Cabo Verde vai instituir 16 de setembro como Dia da Diplomacia Cabo-verdiana

O Governo pretende instituir 16 de setembro como Dia da Diplomacia Cabo-verdiana, numa alusão à data de adesão do país à Organização das Nações Unidas (ONU), em 1975.

“A referida data constitui um momento marcante da história do país, que se viu no concerto das nações como Estado soberano e engajado na defesa dos valores e promoção dos princípios e objetivos que regem as relações de cooperação e a sã convivência entre os Estados”, explicou hoje a secretária de Estado dos Negócios Estrangeiros e Cooperação de Cabo Verde, Miryan Vieira.

O tema, segundo a governante, foi abordado esta manhã na reunião do Conselho do Ministério dos Negócios Estrangeiros, Cooperação e Integração Regional, que decorreu na cidade da Praia, estando o “Governo a trabalhar num diploma que irá instituir o Dia da Diplomacia Cabo-verdiana”, anualmente, a 16 de setembro.

“Data esta que marca também o início da afirmação do país e da sua contribuição para o multilateralismo e da sua abertura para o estreitamento das relações diplomáticas e da sua colaboração com outros Estados igualmente soberanos”, sublinhou a governante, em declarações aos jornalistas, recordando que o dia da adesão à ONU foi “simbólico” para a política externa do país.

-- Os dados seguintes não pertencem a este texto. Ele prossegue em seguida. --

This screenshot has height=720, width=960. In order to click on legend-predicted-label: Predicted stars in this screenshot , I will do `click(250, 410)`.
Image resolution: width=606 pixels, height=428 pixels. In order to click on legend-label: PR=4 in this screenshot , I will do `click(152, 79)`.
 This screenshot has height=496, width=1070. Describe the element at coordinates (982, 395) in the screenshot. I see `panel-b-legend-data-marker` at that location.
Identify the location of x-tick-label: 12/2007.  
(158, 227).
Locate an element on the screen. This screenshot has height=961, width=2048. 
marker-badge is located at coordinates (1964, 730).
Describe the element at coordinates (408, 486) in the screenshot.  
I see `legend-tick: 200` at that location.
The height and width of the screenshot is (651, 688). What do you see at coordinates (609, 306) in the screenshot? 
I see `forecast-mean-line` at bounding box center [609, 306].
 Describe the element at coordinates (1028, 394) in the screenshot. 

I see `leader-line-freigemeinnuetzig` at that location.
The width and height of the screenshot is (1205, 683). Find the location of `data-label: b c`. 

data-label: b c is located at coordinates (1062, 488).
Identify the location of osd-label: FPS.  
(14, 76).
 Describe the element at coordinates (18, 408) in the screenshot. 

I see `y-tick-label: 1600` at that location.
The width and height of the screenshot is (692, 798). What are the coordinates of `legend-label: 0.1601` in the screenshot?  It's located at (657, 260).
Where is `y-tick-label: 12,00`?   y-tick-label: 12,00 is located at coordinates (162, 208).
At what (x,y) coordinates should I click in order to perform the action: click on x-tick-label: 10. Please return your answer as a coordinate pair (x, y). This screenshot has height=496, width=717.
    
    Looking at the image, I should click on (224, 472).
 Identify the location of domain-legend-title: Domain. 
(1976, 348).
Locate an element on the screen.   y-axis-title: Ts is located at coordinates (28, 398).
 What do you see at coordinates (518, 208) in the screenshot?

“A instituição desse dia afigura-se também essencial e meritória para a perceção na sociedade do contributo que os servidores da diplomacia e basicamente os diplomatas e os funcionários do Ministério dos Negócios Estrangeiros vêm dando ao longo dos anos para o processo de desenvolvimento de Cabo Verde, assim como para a notoriedade, a visibilidade e a credibilidade do país perante a comunidade internacional”, disse ainda.

A reunião de hoje serviu igualmente de preparação para a Conferência Anual da Política Externa (CAPE) de 2023, organizada pela diplomacia cabo-verdiana, a ter lugar em janeiro próximo.

“O tema da próxima conferência vai inserir-se no contexto das atuais crises que se verificam a nível nacional, regional e internacional”, explicou, sublinhando esta conferência “constitui um momento para se debater o papel e os desafios que se colocam à diplomacia cabo-verdiana”.

“A anteceder a conferência serão realizados ainda em 2022, dois ou três ateliês preparatórios para recolha de subsídios. À semelhança da primeira CAPE, que teve lugar ainda este ano, contamos ter a participação de todos os ‘stakeholders’ da nossa sociedade e também ser honrados com a presença de importantes personalidades e convidados internacionais de relevo nas áreas das relações externas”, concluiu Miryan Vieira.